Nardello recently retired after 42 years. A Vicenza native, Nardello recalled that at age 21 he had just returned from a one-month stint in England, where he went to improve his English. In July 1978, he walked around the corner to Caserma Ederle, looking for work. Within weeks he started at the budget office.
“When I was first hired, most people were still using manual typewriters, ledgers, calculators and carbon papers. We were answering telephones, the ones with actual bells inside,” Nardello said. “Years later, desktop workstations became the newest rage. Technology enthusiasts like myself wondered how personal computers might revolutionize the workplace.”
With computers, Nardello pioneered developments at Caserma Ederle, to include database infrastructure and processes to modernize the Army’s manning database – not glamourous work yet vital nonetheless.
He embraced data structures and applied computer-based systems in support of the Vicenza’s civilian personnel office, raising the office’s effectiveness above any other overseas Army garrison. For these efforts and more, Nardello was recognized with several awards.
Now, colleagues look back at working with Nardello and recall how integral he was to the job.
“Fabrizio was the hardest working among us and did things that will forever change how we do business,” said Stefania Villanova, former colleague at RMO.
In turn, Nardello recalls how leaders empowered and inspired him to succeed, to include Ivo Bove and Ed Dunn.
“I was fortunate to have bosses that always supported me and gave me space to operate independently and work in autonomy,” Nardello said.
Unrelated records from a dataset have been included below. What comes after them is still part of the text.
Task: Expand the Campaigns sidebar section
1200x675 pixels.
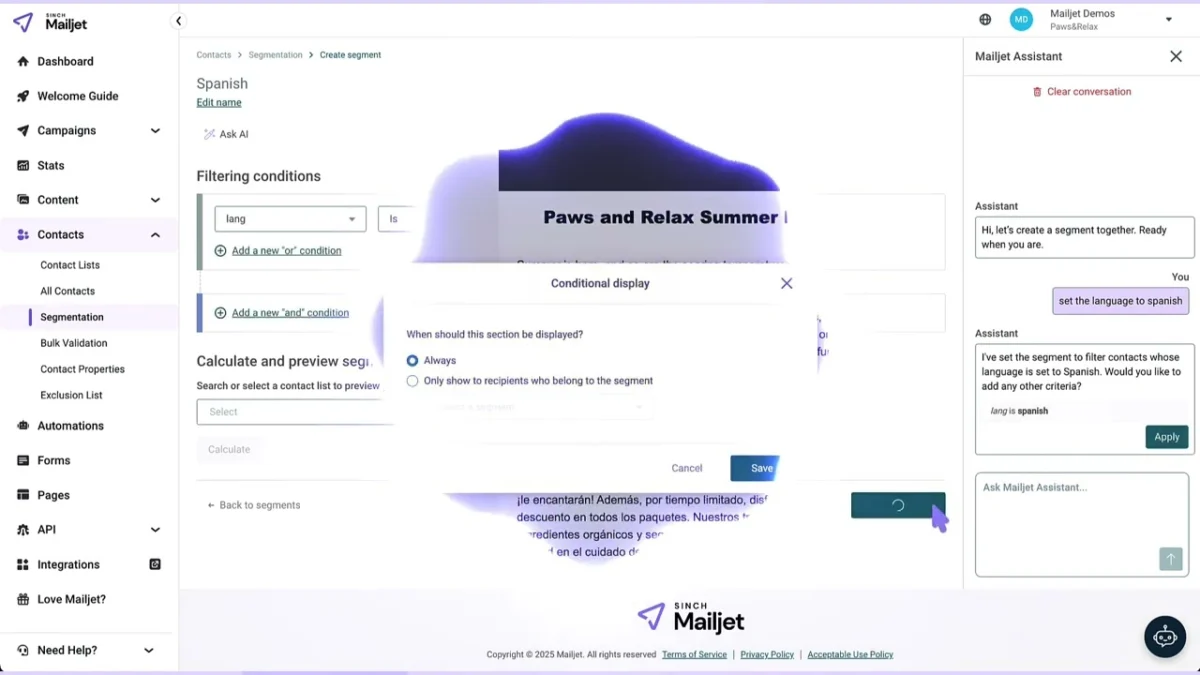Action: tap(155, 130)
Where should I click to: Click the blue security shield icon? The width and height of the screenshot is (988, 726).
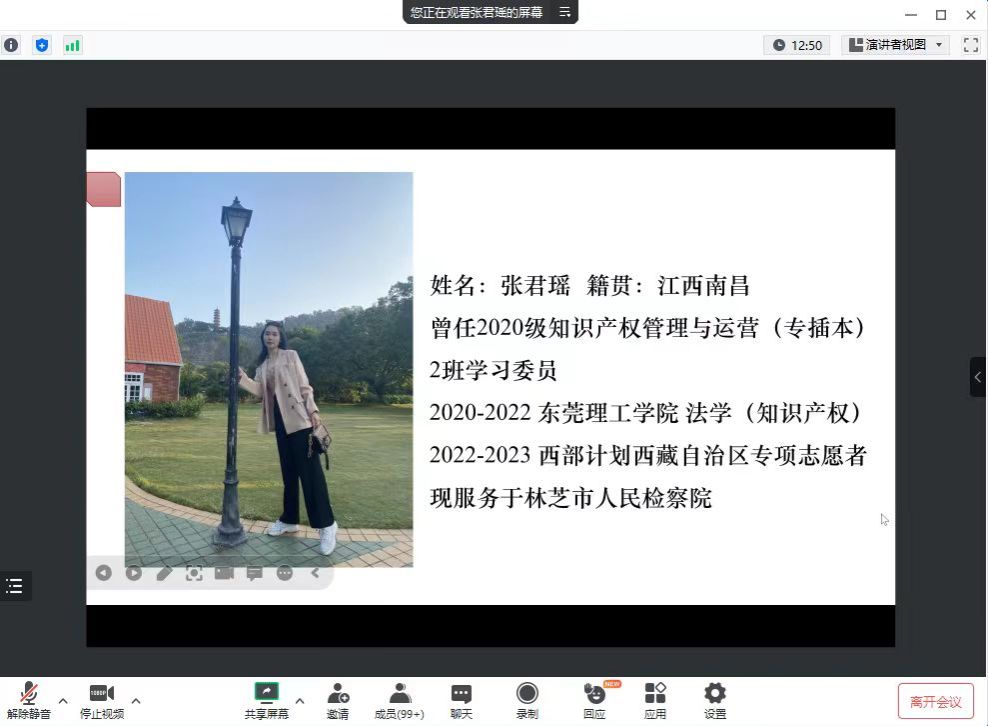pos(41,45)
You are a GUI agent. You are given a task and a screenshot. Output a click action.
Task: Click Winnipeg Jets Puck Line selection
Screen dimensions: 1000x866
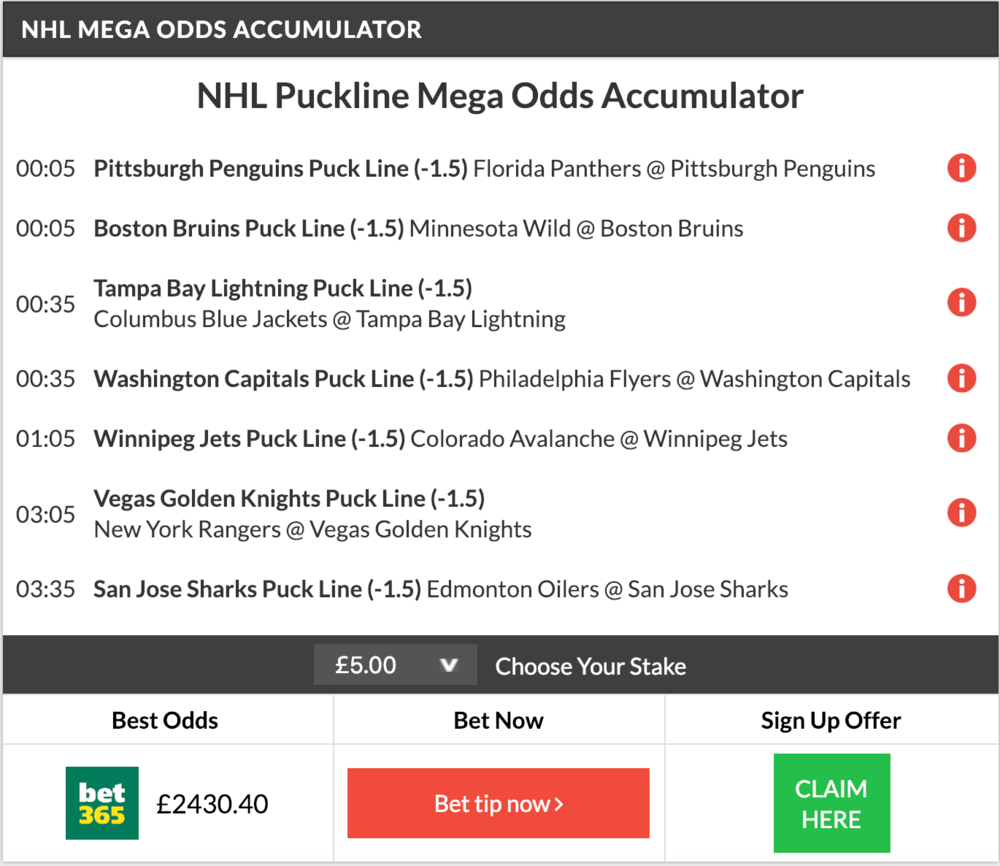coord(249,439)
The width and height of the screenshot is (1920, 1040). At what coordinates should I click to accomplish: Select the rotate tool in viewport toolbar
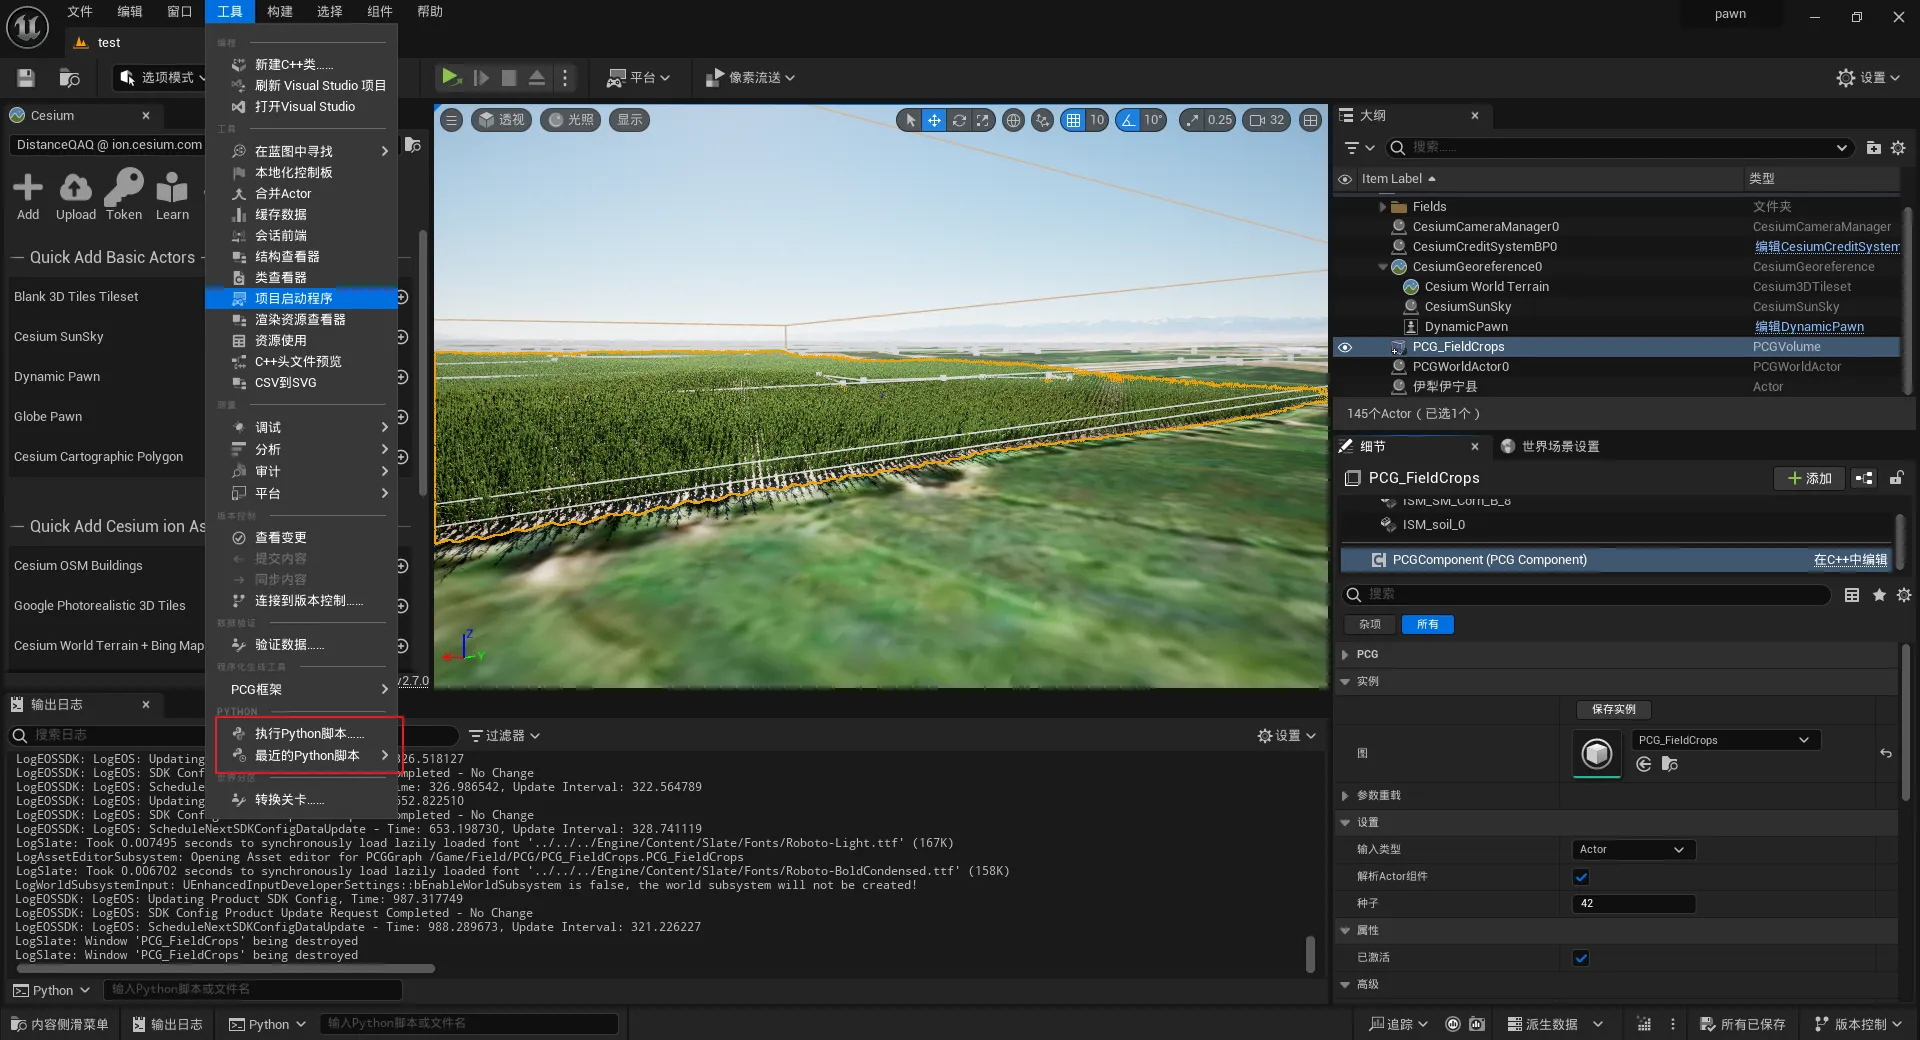tap(959, 120)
Training is key to a successful career with the Army, Nardello said. Being flexible, adaptable and becoming knowledgeable in a specific area are also important.
“This creates a sense of ownership and dedication to the mission. At the same time, employees feel that they are not just a number or a machine,” he said.
Now retired, Nardello cherishes quality time with his elderly parents and his lifelong passion – hiking the Dolomites. He’s also a globe-trotter. In October, after the fiscal year ends, Nardello was known to hit the road. He’s been to Australia, Peru, Africa, and the United States.
“As soon as conditions allow, I have plans to resume traveling and explore other parts of the world still on my bucket list,” he said.